In einem Forumsbeitrag kündigt der ehemalige Projektleiter Andrew Eddie die Abspaltung von Mambo an.

Um das Projekt von Miro zu lösen und auf eigene Füße zu stellen, entschieden die Beteiligten Anfang 2005, eine unabhängige Stiftung zu gründen. Doch deren Gründung lief anders ab, als die Community sich das vorgestellt hatte: Statt den Stiftungsbeirat mit neutralen Community-Mitgliedern zu besetzen, ernannte der damalige CEO von Miro sich einfach selbst zum Vorsitzenden. Bei der Gründung der Stiftung blieb die Community außen vor, daher spaltete das damalige Core-Team des Mambo-Projekts sich ab und setzte die Entwicklung des CMS unter einem anderen Namen fort. Mit der Bekanntgabe dieser Entscheidung am 17. August 2005 war Joomla geboren.

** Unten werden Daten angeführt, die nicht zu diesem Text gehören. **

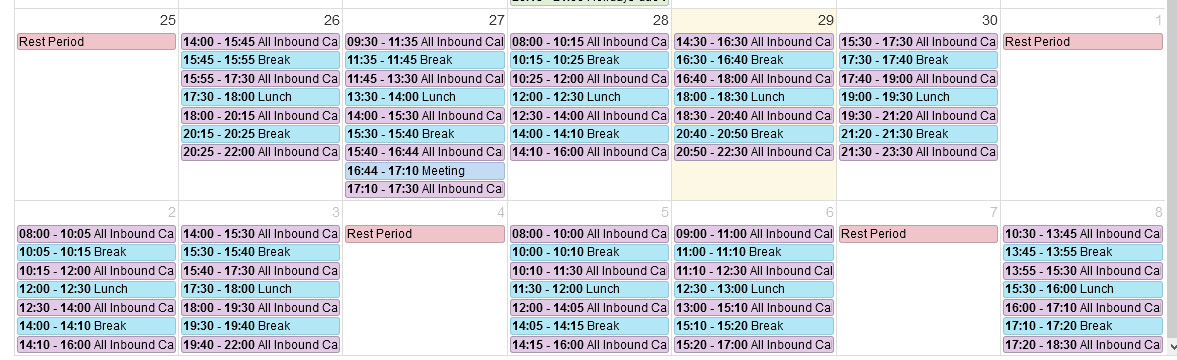
Task: Click the day number 29 header
Action: (x=825, y=21)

Seinen neuen Namen leitete das Projekt vom Swahili-Wort "Jumla" ab, das übersetzt soviel wie "alle zusammen" bedeutet. Erstaunlicherweise folgte fast die gesamte Community dem Entwicklerteam zum neuen Projekt, sodass bei Mambo binnen weniger Wochen "der Ofen aus" war. Die Weiterentwicklung von Mambo wurde nach nur zwei weiteren Patch-Releases aufgegeben.

Joomla damals: der Administrationsbereich von Joomla 1.0 wirkt heute geradezu antik.

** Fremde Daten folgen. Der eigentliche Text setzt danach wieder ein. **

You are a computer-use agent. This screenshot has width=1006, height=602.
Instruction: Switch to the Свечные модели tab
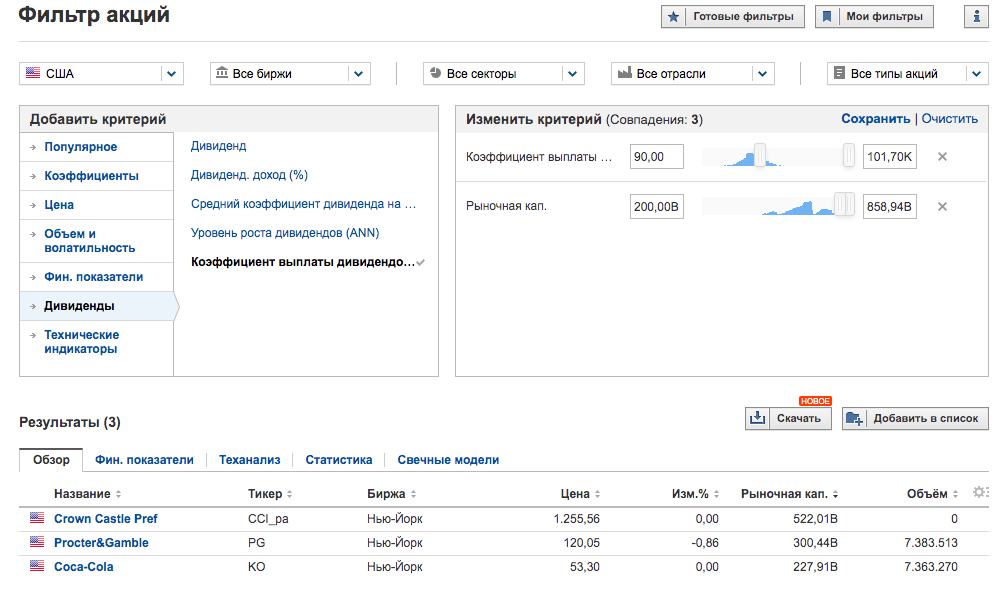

Genau einen Monat nach der Abspaltung veröffentlichte das noch junge Joomla-Projekt eine erste eigene Version. Joomla 1.0 war dabei praktisch identisch mit der damals aktuellen Mambo-Version 4.5.2 – einzig und allein der Name war an diversen Stellen getauscht worden. In den folgenden Versionen bis Joomla 1.0.15 wurden Fehler behoben, der Funktionsumfang blieb aber zunächst derselbe und so stellte sich relativ bald die Frage nach dem "nächsten Schritt".

Relativ schnell kristallisierte sich heraus, dass die neue Joomla-Version 1.5 über weite Strecken völlig neu entwickelt werden sollte. Für diese radikale Entscheidung gab es starke Gründe: Die Code-Basis von Joomla war zu diesem Zeitpunkt bereits massiv in die Jahre gekommen; Spaghetti-Code war an der Tagesordnung und Objektorientierung nur an einigen wenigen Stellen konsequent umgesetzt. Lizenzbedingt fanden sich an diversen Stellen des Codes noch immer Hinweise auf das Vorgängersystem Mambo, von dem man sich ja bewusst abgrenzen wollte.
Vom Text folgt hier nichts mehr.